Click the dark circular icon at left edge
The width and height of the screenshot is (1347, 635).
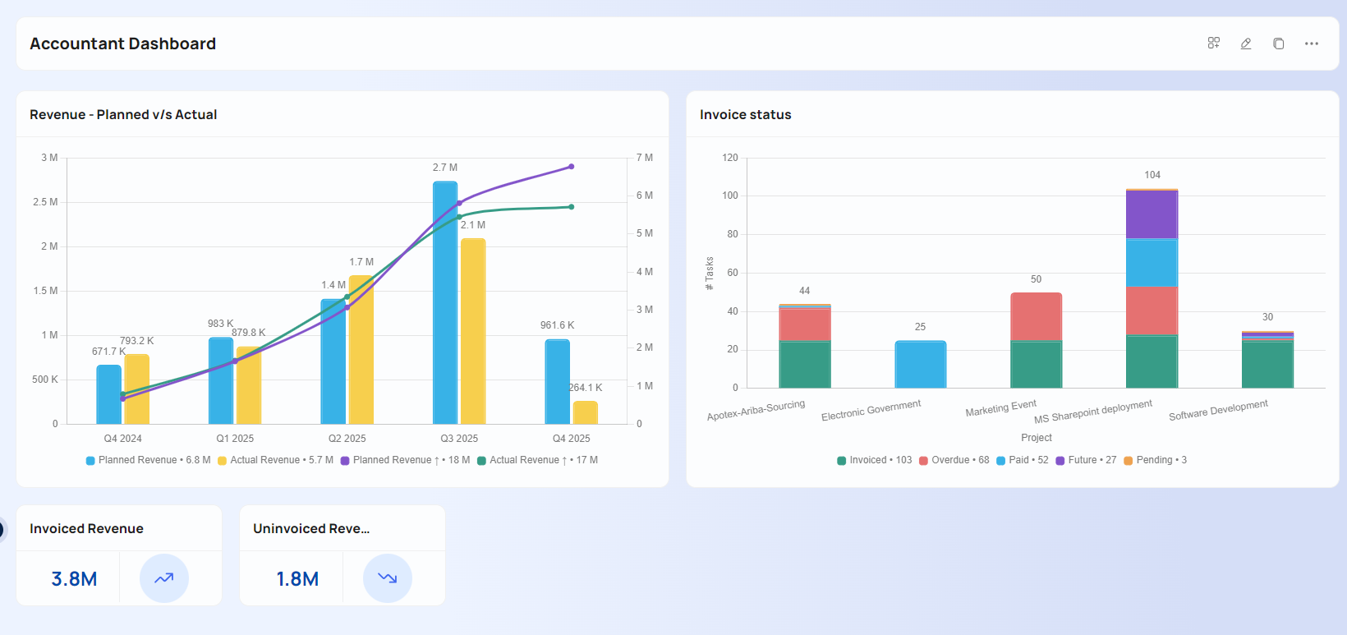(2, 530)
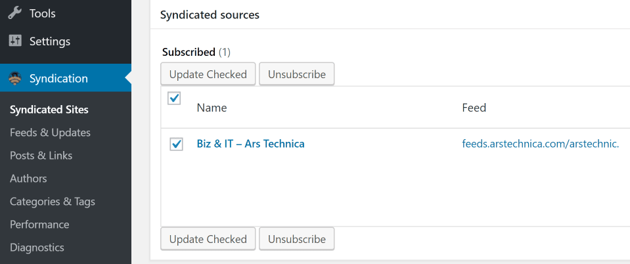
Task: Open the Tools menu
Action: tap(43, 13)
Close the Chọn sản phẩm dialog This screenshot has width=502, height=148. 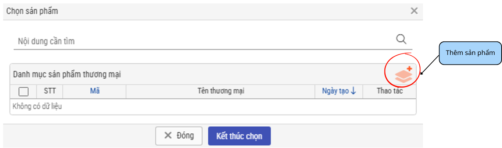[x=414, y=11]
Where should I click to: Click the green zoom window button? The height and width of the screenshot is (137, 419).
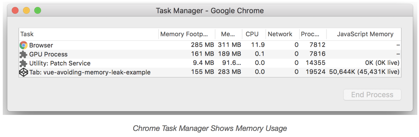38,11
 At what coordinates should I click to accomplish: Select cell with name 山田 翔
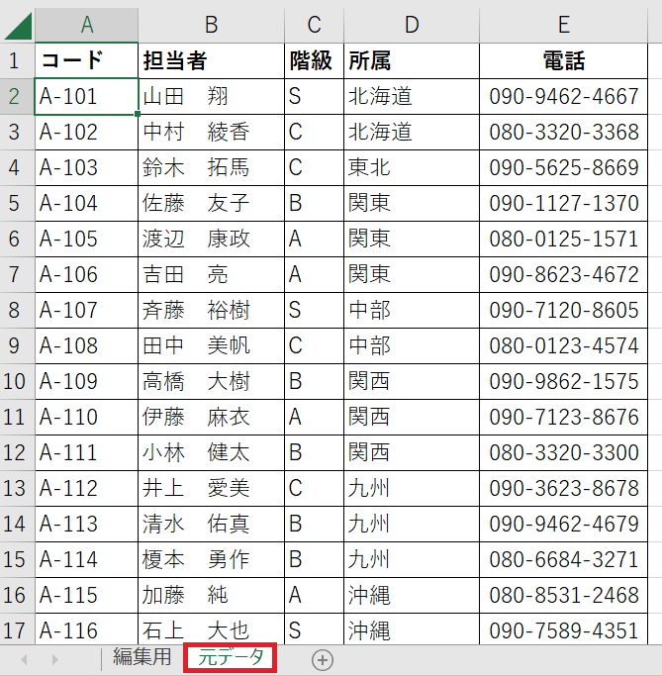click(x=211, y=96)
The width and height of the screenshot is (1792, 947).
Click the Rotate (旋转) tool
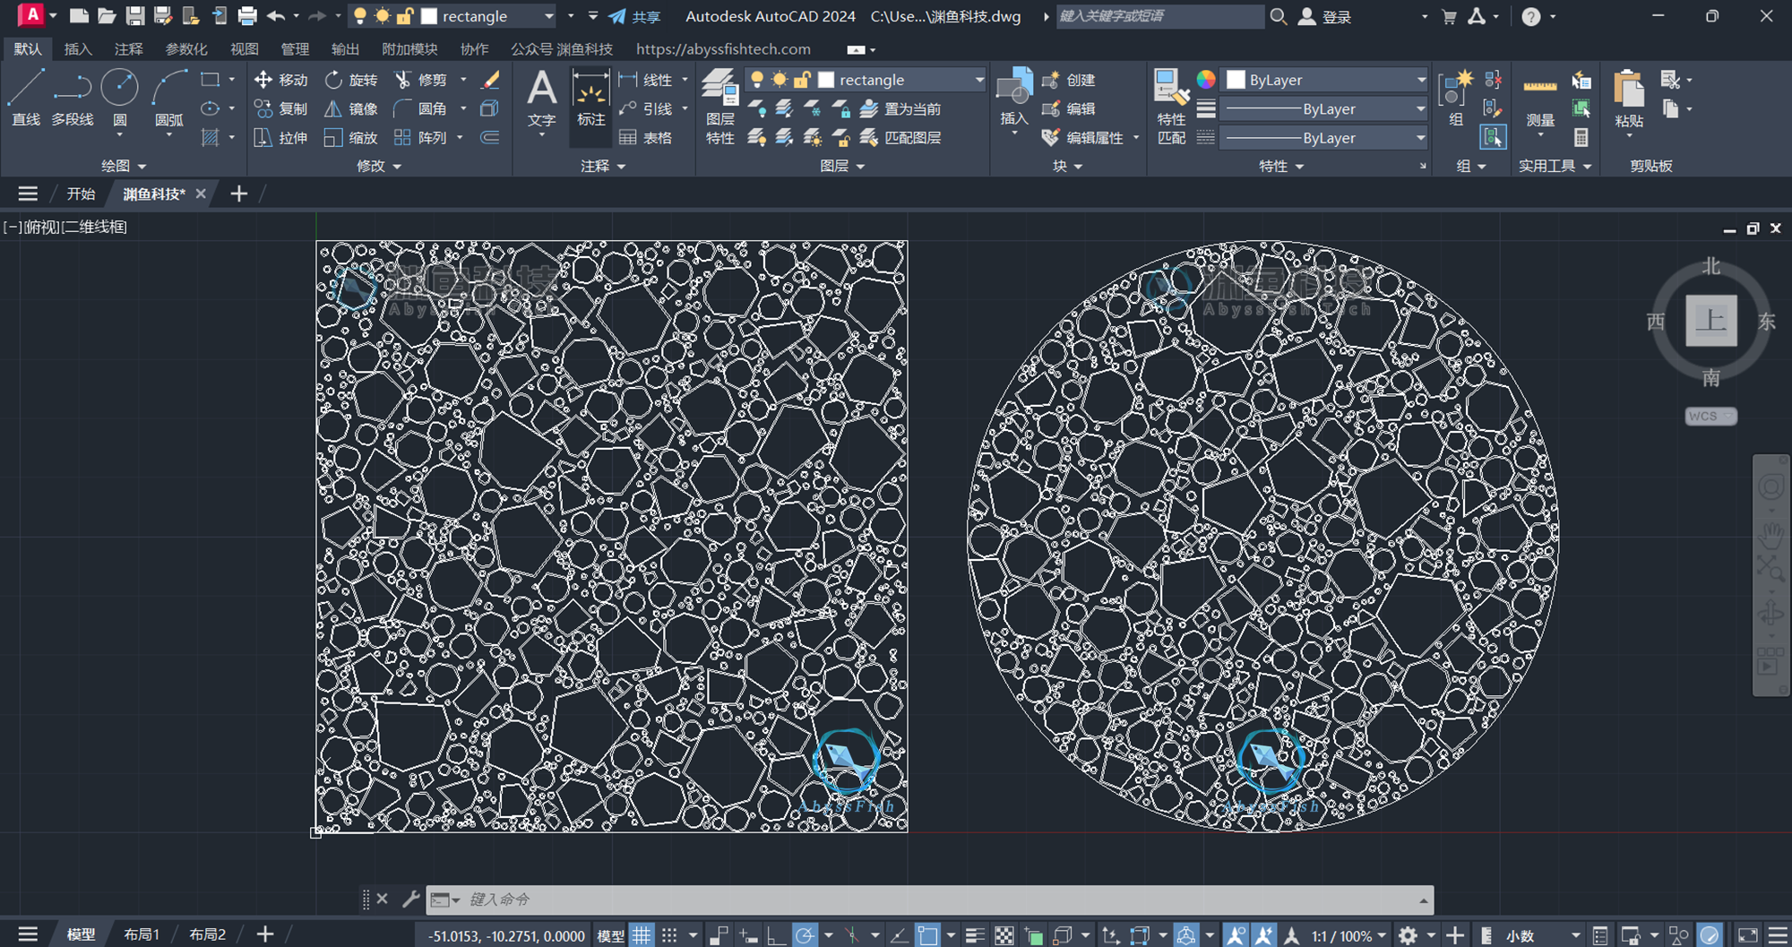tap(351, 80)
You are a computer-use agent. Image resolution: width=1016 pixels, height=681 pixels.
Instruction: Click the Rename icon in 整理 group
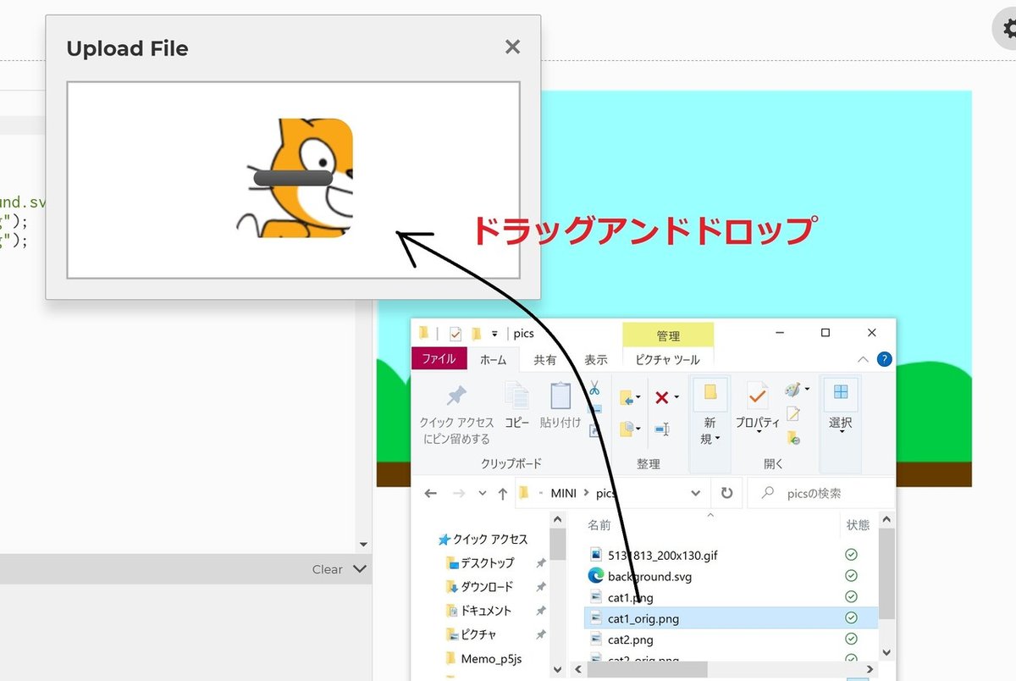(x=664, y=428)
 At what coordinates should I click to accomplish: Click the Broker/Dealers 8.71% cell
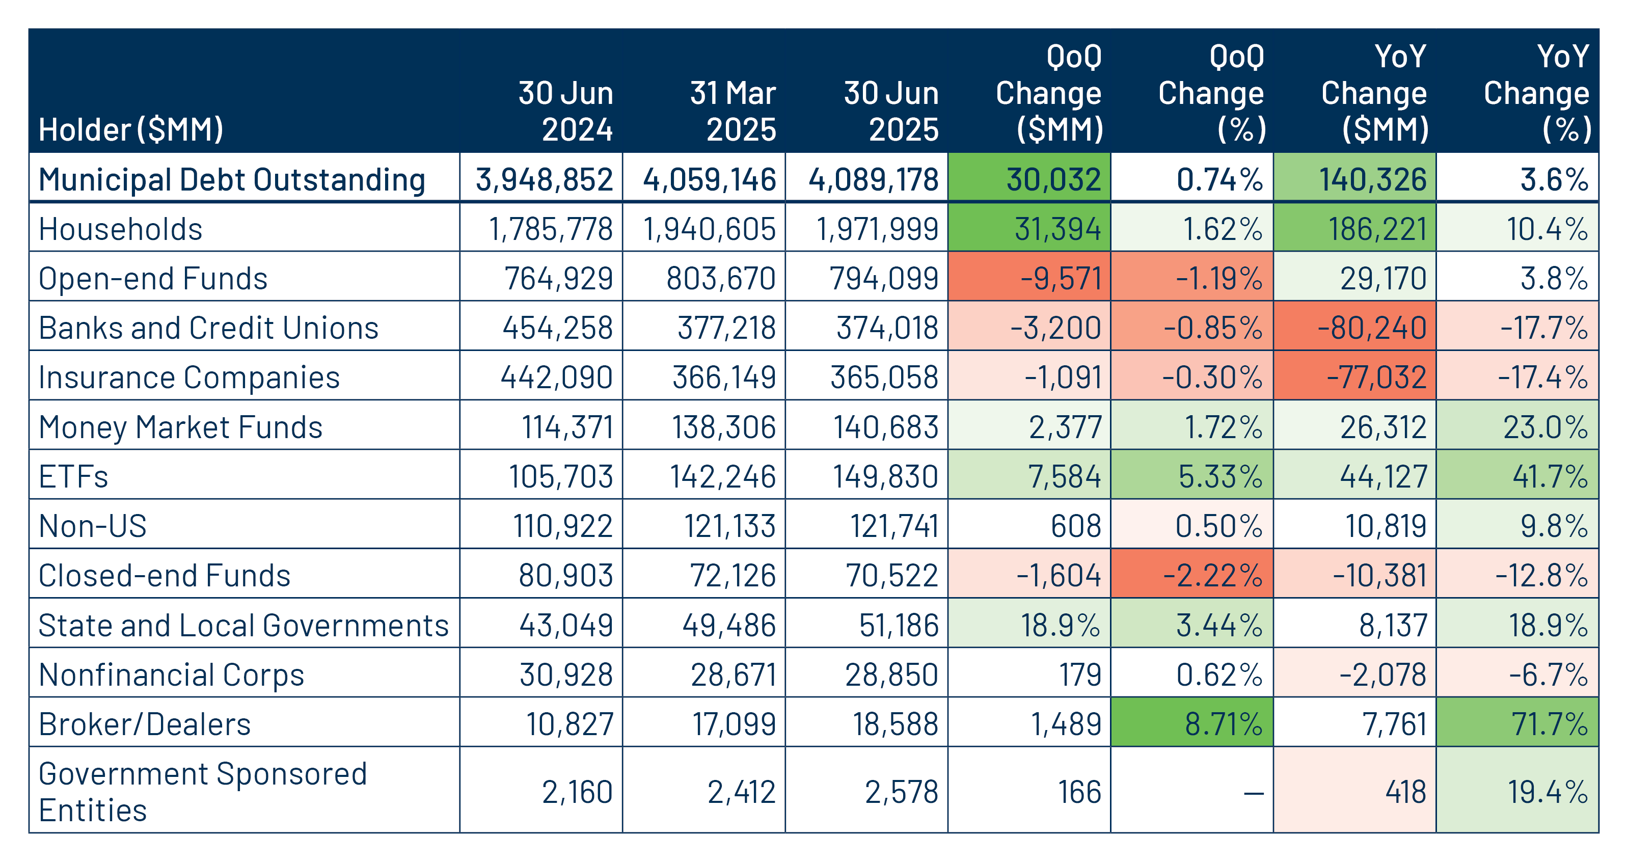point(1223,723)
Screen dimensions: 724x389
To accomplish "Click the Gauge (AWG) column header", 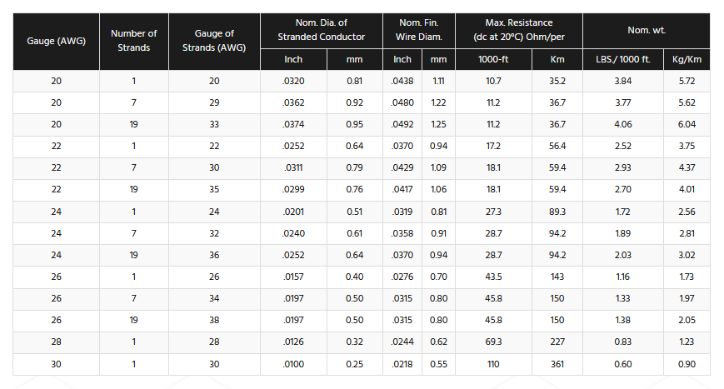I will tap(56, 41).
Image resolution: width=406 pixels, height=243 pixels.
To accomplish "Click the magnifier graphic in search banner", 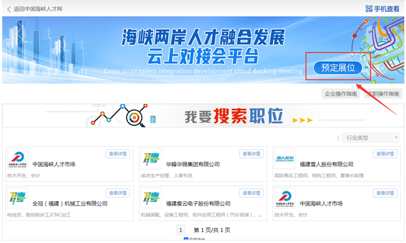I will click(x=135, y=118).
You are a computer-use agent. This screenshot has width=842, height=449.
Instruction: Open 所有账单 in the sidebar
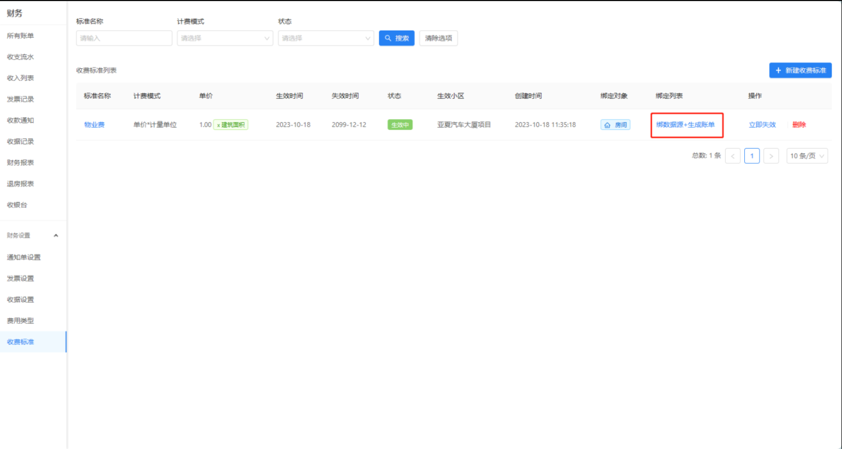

**Required action**. Reproduce each line above that contains "Image".

**Task output**.
You are a computer-use agent. Image resolution: width=1016 pixels, height=681 pixels.
Image resolution: width=406 pixels, height=243 pixels.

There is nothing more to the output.